Se rendre au boulot à vélo, la belle affaire! Certains employeurs ne tolèrent pas l'ombre d'un guidon au bureau, d'autres boudent l'aménagement de supports ou d'enclos sécuritaires. Tout de même, des entreprises qui aiment les cyclistes, ça existe!

Garer un vélo Marinoni de 3 000 $ à la porte du bureau? C'est ce que peut faire le personnel de l'Hôpital général de Montréal, un des rares employeurs de la région métropolitaine à faire la part belle aux cyclistes. En plus de supports à vélo extérieurs, la direction a installé une dizaine de casiers à vélos tout ce qu'il y a de plus sûr. Chaque abri est muni d'un cadenas et est complètement fermé pour protéger les bicyclettes des intempéries ou des voleurs.


«Ce sont véritablement des condos de luxe pour vélos! dit Robert Giguère, chef de service et responsable des stationnements et des terrains.
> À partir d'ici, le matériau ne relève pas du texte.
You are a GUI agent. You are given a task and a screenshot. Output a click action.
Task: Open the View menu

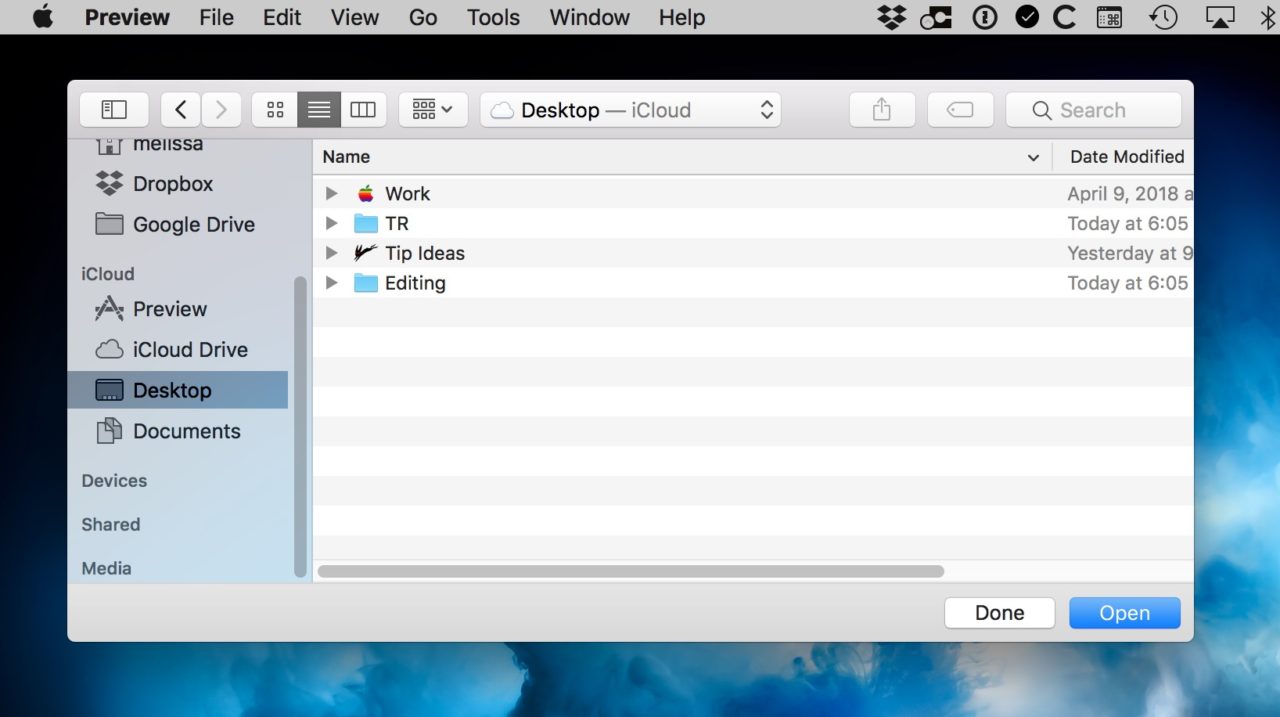[355, 17]
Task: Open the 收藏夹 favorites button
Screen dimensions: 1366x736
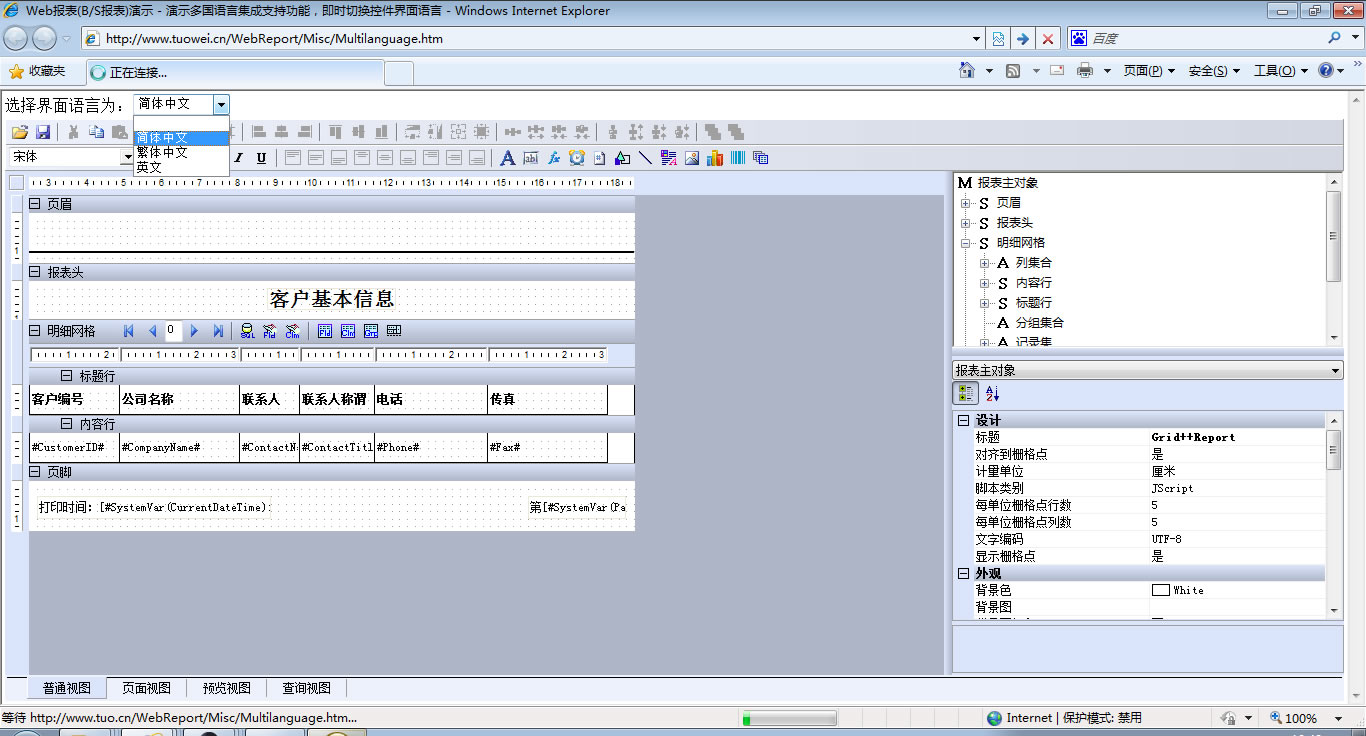Action: click(x=37, y=71)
Cette idée est l'initiative de plusieurs personnes qui venaient travailler à vélo.» L'Hôpital, qui doit parfois dérouler le tapis rouge pour attirer infirmières ou médecins, considère ces casiers comme un atout. «Les stationnements sont engorgés, précise Robert Giguère. Certaines personnes ne sont prêtes à venir travailler ici que si nous leur promettons une place pour garer leur voiture ou une autre option de transport.» La location d'un casier coûte 50 $ par saison aux utilisateurs.

Promo-vélo
À Montréal, plusieurs initiatives favorisant l'utilisation du vélo comme moyen de locomotion ont vu le jour grâce au programme «allégo» du ministère des Transports du Québec, géré par l'Agence métropolitaine de transport (AMT). Ce programme vise à améliorer l'accès aux lieux de travail en privilégiant des solutions de remplacement à la voiture. La Cité Multimédia a notamment reçu l'un des prix d'excellence «allégo» pour avoir entre autres aménagé des enclos à vélos intérieurs en plus d'une quarantaine de supports à l'extérieur.
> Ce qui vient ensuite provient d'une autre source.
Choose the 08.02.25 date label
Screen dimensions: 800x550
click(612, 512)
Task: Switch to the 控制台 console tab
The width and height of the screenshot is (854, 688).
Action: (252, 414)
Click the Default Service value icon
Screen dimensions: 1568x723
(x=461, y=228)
«C'est clair qu'il y a plus de personnes qui viennent travailler à vélo depuis que nous avons aménagé ces installations, estime Bernadette Brun, coordonnatrice en transport au Centre de gestion des déplacements de la Cité. Pour nous, il était important de trouver une autre solution que ¨l'auto-solo¨ [un voyageur par voiture]. Nous diffusons des informations complètes sur le vélo dans notre site Internet, nous en faisons la promotion et nous participons au Jour V de Vélo Québec [journée consacrée à la promotion des déplacements à vélo].» L'initiative de la Cité Multimédia a inspiré quelques entreprises qui y logent, dont la compagnie Les Systèmes Proxima, qui a fait installer douches et vestiaires sous son toit.
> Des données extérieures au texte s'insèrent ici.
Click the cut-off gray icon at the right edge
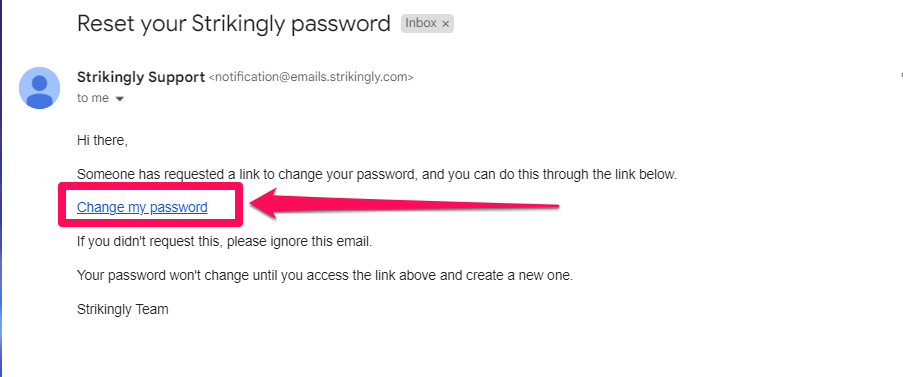The width and height of the screenshot is (903, 377). [901, 75]
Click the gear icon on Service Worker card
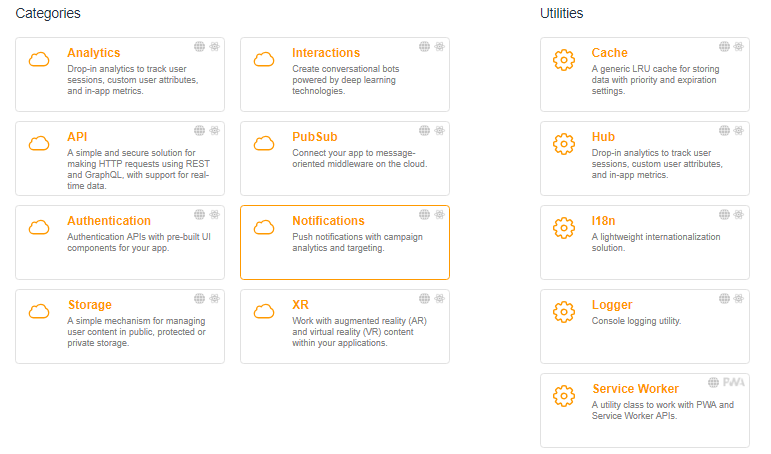This screenshot has height=454, width=771. tap(564, 396)
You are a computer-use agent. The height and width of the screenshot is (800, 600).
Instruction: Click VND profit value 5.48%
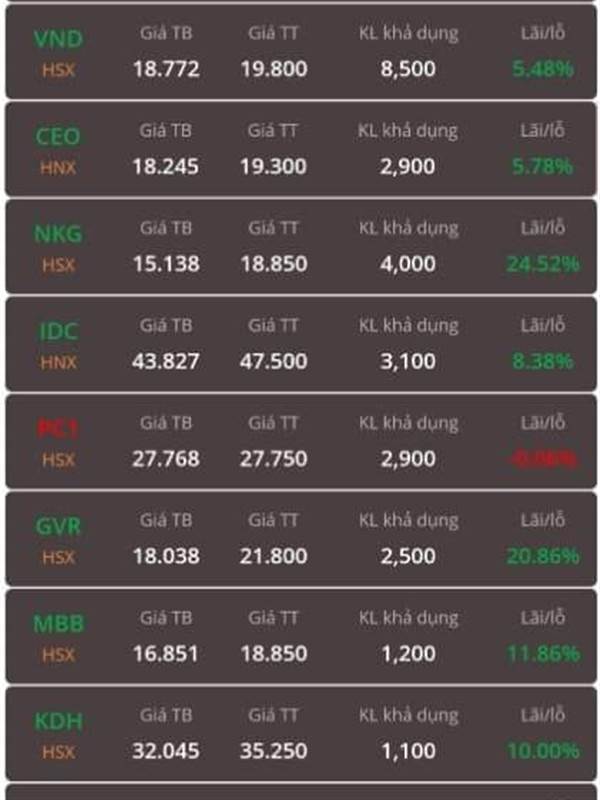(x=543, y=69)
Mais les employeurs qui facilitent la vie de leurs employés cyclistes ne sont pas légion. Parmi ceux qui ont aménagé des installations de stationnement, la sécurité varie d'un endroit à l'autre. Le quotidien La Presse, par exemple, possède un enclos à vélos clôturé, balayé par une caméra et accessible seulement aux employés qui en font la demande. D'autres employeurs ont opté pour des supports à vélos ou libéré des espaces dans le garage souterrain, souvent surveillés par une caméra ou un patrouilleur. C'est le cas de Softimage, du siège social d'Alcan au centre-ville de Montréal et des bureaux d'Hydro-Québec à la Place Dupuis. Ces deux derniers endroits disposent aussi de douches et de vestiaires.

Le pied sur le frein
Nombreux sont les patrons qui encouragent leurs employés à cesser de fumer ou à s'abonner à un centre de conditionnement physique. Mais les incitations à enfourcher la bicyclette vers le travail demeurent encore timides. Pourtant, selon les spécialistes, qui dit cyclisme dit aussi hausse de productivité… et baisse d'absentéisme. Ce n'est pas le seul avantage des deux-roues : en ville, sur un circuit de 5 à 10 kilomètres, les vitesses de parcours des cyclistes et des automobilistes sont équivalentes. C'est un moyen de transport écologique, économique et rapide.

Selon Pierre Vermette, coordonnateur au développement du Réseau Vélo métropolitain chez Vélo Québec, les principales réticences des employeurs ont trait aux coûts d'aménagement des installations, au manque «présumé» d'espace et à l'idée farfelue que les employés n'ont pas besoin de telles installations. «Ils ne se rendent pas compte du coût de l'espace du stationnement automobile, déplore-t-il. C'est comme si c'était gratuit, alors qu'un seul emplacement coûte des milliers de dollars!»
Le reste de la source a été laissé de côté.